GeoPQA: 기하학적 추론을 위한 MLLM의 시각적 인식 격차 해소

초록

최근 강화학습(RL)의 발전으로 대형 언어 모델(LLM)의 추론 능력이 향상되었지만, 다중모달 LLM(MLLM)에 미치는 영향은 제한적입니다. 특히 기하학적 추론과 같은 시각 중심 작업에서 MLLM은 빈번한 환각 현상을 보이며, 이는 부정확한 추론으로 이어집니다. 우리는 이를 MLLM의 지각적 병목 현상으로 보고, 이로 인해 추론 훈련의 효과가 제한된다고 분석합니다. 이를 정량화하기 위해 기본적인 기하학적 개념과 공간 관계를 대상으로 한 Geo-Perception Question-Answering(GeoPQA) 벤치마크를 설계했습니다. GeoPQA 실험 결과, MLLM의 시각적 지각 능력이 심각하게 부족하며, 이는 효과적인 훈련을 위한 RL 보상 신호를 제한하는 것으로 나타났습니다. 이러한 병목 현상을 해결하기 위해, 우리는 두 단계의 RL 훈련 프레임워크를 제안합니다. 첫 번째 단계에서는 기하학적 구조에 대한 시각적 지각 능력을 강화하고, 두 번째 단계에서는 추론 능력을 키우는 방식입니다. Qwen2.5-VL-3B-Instruct에 적용한 결과, 직접적인 추론 훈련 방식에 비해 기하학적 추론 능력이 9.7%, 기하학적 문제 해결 능력이 9.1% 향상되었습니다. 또한, 이 방법은 도형 이해와 같은 다른 시각 중심 영역에서도 일반화 가능성을 보여주며, 효과적인 MLLM 추론을 위한 지각적 기반의 중요성을 강조합니다.

- 제공 데이터

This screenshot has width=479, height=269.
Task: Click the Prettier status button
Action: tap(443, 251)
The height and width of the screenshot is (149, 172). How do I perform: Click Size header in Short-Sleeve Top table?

- 요구 사항
GeoPQA 초록에 근거해 아래 질문에 답하세요.
(a) GeoPQA 벤치마크는 무엇을 대상으로 설계되었나요?
(b) 제안된 두 단계 RL 훈련 프레임워크의 첫 번째 단계에서는 무엇을 강화하나요?
(c) Qwen2.5-VL-3B-Instruct에 적용했을 때 기하학적 문제 해결 능력은 직접적인 추론 훈련 방식에 비해 몇 % 향상되었나요?

- 작업 결과
(a) 기본적인 기하학적 개념과 공간 관계
(b) 기하학적 구조에 대한 시각적 지각 능력
(c) 9.1%